Data Copilot

A real language model that reads your dataset and answers questions — running entirely in the browser tab via WebGPU, with no API key and no server.

▶ Live demo: https://www.johnmikelregida.com/labs/copilot

Runs entirely in your browser. No API key, no backend, no telemetry — your data never leaves the device.

What it is

Paste a small dataset (CSV or a plain list), then ask a question or request a data-quality read. A quantised open-weights LLM is downloaded once, compiled to your GPU, and runs inference locally; the answer streams back token-by-token without a single network request leaving the page. This is interesting to anyone who deals with data that cannot leave the device — regulated, on-prem, air-gapped, or simply privacy-sensitive workflows — and to engineers tracking the browser's emergence as a genuine inference runtime.

It is deliberately scoped: a ~0.5B-parameter model is small. It is good for structural and data-quality observations over a few rows, not for heavy reasoning over large tables. The honesty matters more than the demo.

How it works

The whole app is a single self-contained index.html — no build step, no framework, no bundler.

▶ [Records]
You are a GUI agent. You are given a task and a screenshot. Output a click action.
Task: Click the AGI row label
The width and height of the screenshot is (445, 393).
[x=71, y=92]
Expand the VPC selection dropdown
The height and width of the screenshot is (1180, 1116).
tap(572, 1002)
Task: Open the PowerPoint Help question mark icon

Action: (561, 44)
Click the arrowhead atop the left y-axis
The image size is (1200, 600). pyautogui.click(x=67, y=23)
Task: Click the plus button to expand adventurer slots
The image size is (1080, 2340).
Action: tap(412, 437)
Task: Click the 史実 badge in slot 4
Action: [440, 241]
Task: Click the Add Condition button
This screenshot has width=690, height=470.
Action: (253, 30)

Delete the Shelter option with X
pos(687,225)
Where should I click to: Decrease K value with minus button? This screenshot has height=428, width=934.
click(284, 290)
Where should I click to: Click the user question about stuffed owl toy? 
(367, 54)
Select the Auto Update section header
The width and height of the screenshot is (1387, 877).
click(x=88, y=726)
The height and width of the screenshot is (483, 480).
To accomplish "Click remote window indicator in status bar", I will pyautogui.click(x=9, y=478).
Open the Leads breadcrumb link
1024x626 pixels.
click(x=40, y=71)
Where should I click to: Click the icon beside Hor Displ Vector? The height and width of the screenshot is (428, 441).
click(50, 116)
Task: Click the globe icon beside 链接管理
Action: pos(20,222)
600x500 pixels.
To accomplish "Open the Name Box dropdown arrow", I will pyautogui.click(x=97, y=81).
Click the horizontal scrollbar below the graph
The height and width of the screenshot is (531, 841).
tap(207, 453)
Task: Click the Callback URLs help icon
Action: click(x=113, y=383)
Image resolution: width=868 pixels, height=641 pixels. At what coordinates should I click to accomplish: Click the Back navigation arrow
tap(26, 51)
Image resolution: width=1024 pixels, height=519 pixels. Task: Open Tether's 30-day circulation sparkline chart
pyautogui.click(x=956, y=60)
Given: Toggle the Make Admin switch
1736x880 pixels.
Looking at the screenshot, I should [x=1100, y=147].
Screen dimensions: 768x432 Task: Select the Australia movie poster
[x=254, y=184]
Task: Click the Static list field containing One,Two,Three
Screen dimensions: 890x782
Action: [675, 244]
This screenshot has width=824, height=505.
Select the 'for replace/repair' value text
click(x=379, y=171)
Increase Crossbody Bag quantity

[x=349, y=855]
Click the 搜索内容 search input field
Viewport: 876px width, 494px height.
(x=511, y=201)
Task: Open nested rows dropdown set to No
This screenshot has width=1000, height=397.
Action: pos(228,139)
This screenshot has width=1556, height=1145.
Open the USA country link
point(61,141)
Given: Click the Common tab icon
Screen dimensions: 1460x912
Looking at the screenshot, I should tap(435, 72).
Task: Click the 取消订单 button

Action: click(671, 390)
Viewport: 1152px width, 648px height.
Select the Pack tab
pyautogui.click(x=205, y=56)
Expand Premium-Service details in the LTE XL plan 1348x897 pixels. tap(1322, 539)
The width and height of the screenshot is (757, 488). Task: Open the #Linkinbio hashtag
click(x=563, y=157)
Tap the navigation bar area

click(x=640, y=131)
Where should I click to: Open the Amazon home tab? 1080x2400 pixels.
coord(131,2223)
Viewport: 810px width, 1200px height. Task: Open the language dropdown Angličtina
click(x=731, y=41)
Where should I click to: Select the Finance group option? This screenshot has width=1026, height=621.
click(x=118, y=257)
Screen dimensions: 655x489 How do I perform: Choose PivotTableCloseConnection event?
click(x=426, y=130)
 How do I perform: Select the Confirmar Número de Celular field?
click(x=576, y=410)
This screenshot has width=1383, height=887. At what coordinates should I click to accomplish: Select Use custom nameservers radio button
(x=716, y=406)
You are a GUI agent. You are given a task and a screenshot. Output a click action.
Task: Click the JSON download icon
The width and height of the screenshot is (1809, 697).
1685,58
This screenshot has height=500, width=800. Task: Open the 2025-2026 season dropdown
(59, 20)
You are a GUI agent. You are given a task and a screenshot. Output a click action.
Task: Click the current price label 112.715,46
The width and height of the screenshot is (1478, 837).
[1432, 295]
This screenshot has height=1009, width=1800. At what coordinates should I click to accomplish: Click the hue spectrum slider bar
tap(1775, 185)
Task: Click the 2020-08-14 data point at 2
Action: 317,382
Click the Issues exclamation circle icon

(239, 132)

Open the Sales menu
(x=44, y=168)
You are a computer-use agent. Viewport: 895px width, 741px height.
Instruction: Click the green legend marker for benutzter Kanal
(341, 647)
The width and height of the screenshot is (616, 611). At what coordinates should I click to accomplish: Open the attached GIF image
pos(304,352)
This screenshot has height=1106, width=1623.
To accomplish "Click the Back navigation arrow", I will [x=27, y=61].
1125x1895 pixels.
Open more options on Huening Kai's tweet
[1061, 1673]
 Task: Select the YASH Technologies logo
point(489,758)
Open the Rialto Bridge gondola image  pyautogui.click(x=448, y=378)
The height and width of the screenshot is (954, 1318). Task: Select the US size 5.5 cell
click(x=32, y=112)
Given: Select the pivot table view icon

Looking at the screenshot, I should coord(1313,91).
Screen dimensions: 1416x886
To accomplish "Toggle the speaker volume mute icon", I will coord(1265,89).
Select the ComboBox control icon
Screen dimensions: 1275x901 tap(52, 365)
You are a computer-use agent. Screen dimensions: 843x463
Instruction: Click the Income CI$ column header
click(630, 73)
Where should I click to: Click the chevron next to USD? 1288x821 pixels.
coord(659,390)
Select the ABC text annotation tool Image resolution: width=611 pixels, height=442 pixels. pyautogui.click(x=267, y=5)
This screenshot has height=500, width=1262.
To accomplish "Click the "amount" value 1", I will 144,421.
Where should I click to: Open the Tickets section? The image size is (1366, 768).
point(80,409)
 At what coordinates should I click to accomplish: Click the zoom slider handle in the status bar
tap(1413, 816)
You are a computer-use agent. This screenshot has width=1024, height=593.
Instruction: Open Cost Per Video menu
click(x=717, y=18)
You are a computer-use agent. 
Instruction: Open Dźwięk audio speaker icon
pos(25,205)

▶ [What to do]
a) On the Data Copilot page, what form does the whole app take?
b) Summarize the Data Copilot page in two sentences.
c) Copy the stretch of the Data Copilot page from "A real language" through "leaves the device.".

▶ [Answers to the exercises]
a) A single self-contained index.html, with no build step, framework, or bundler.

b) Data Copilot lets a user paste a small dataset and ask questions about it, using a quantised open-weights language model that is downloaded once and runs entirely in the browser via WebGPU, with no API key, server, or data leaving the device. Its roughly 0.5B-parameter model suits structural and data-quality observations over a few rows rather than heavy reasoning over large tables, and the whole app is a single self-contained index.html file.

c)
A real language model that reads your dataset and answers questions — running entirely in the browser tab via WebGPU, with no API key and no server.

▶ Live demo: https://www.johnmikelregida.com/labs/copilot

Runs entirely in your browser. No API key, no backend, no telemetry — your data never leaves the device.